Directions for this task: Turn the records below into a Markdown table with two columns, Row and Line, numbering each non-blank line in order and omitting blank lines. Leave the pictures out.

Listed records:
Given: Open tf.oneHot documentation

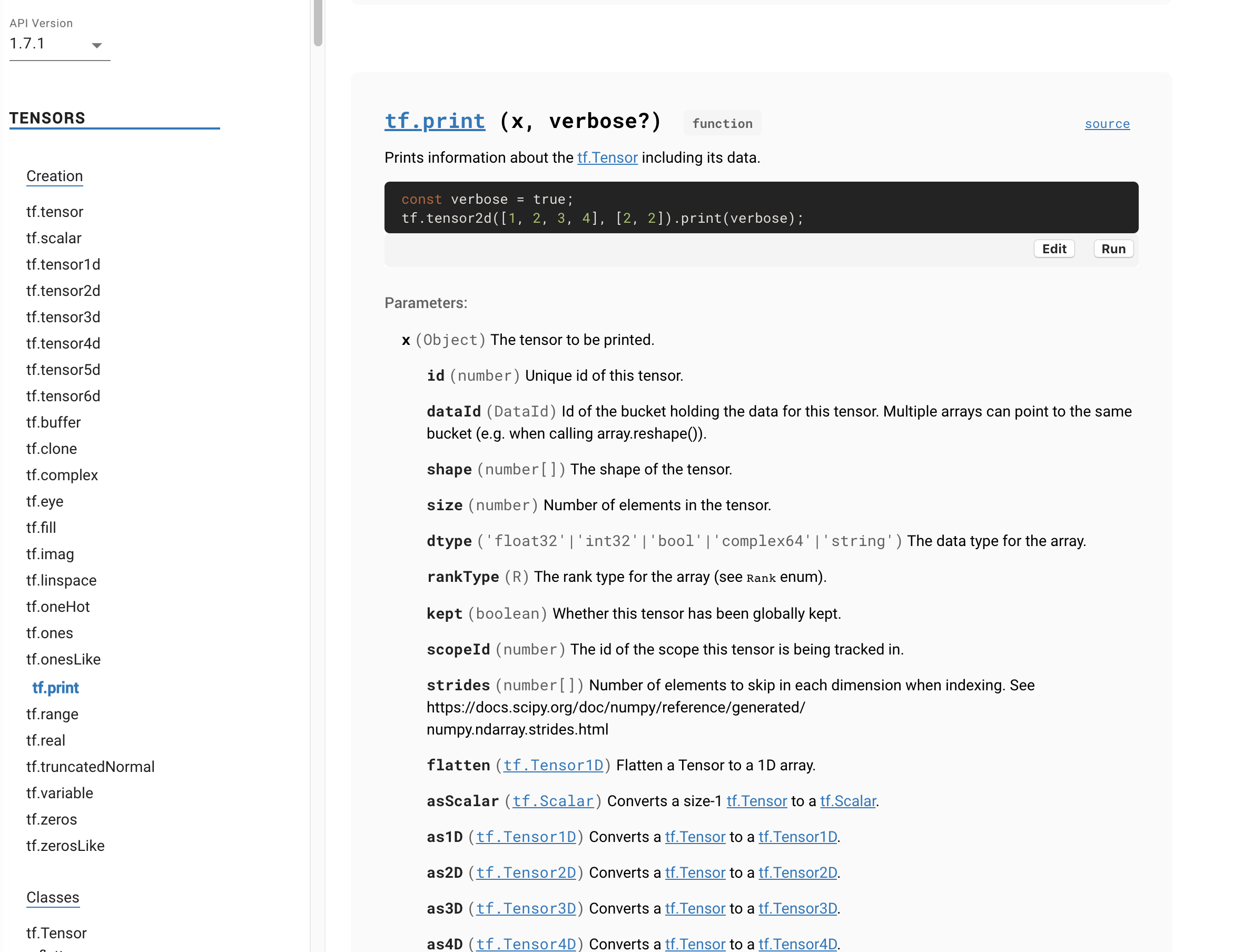Looking at the screenshot, I should (x=58, y=607).
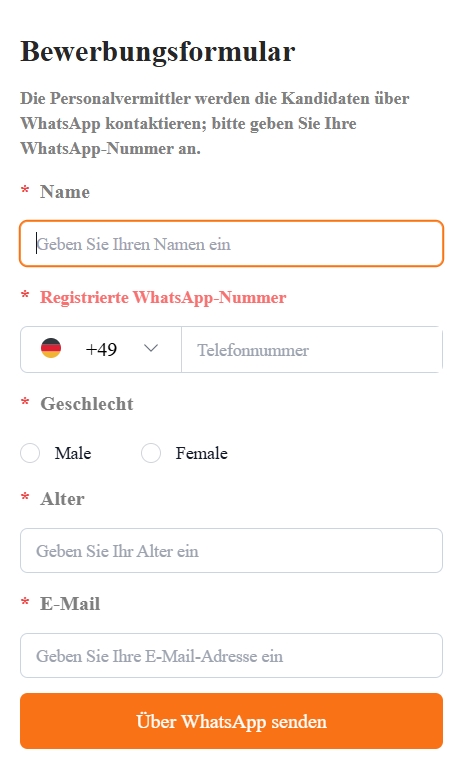Click the Registrierte WhatsApp-Nummer label

click(x=163, y=297)
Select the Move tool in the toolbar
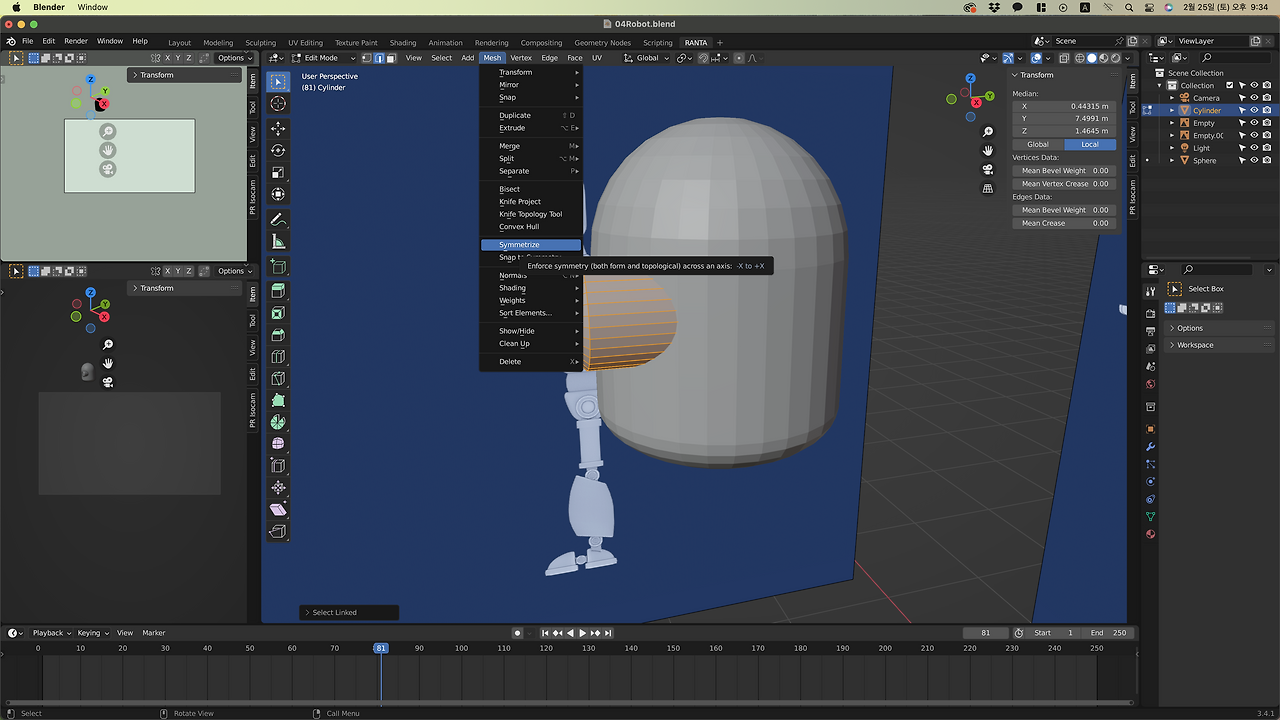The image size is (1280, 720). 278,129
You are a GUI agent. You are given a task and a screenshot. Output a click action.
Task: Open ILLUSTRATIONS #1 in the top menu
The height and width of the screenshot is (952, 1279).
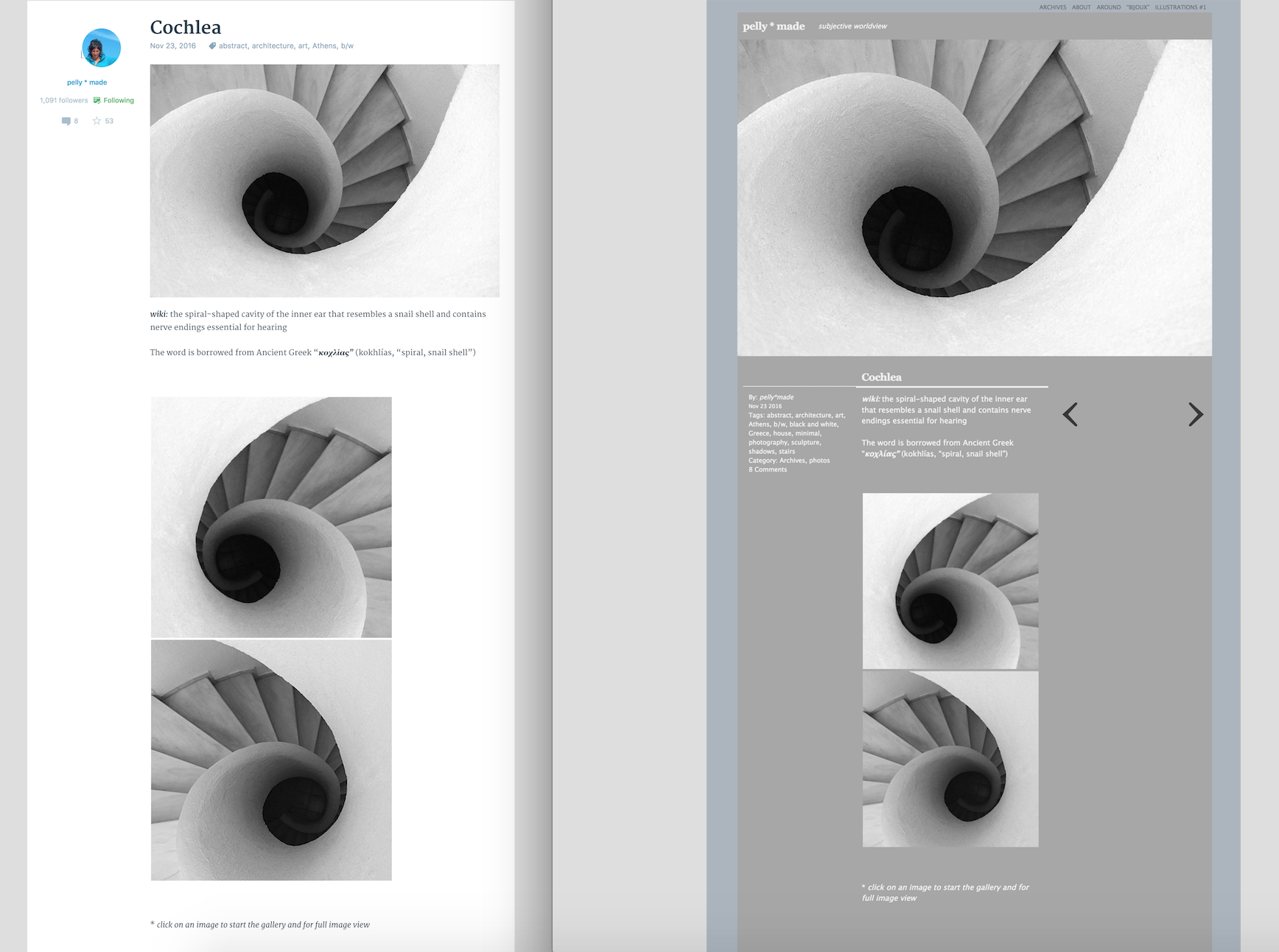[1180, 7]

Exercise answer:
| Row | Line |
|---|---|
| 1 | Given: Open tf.oneHot documentation |
| 2 | Looking at the screenshot, I should (x=58, y=607). |
| 3 | Click the Registrierte WhatsApp-Nummer label |
| 4 | click(x=163, y=297) |
| 5 | Select the Move tool in the toolbar |
| 6 | The image size is (1280, 720). 278,129 |
| 7 | You are a GUI agent. You are given a task and a screenshot. Output a click action. |
| 8 | Task: Open ILLUSTRATIONS #1 in the top menu |
| 9 | The height and width of the screenshot is (952, 1279). |
| 10 | [1180, 7] |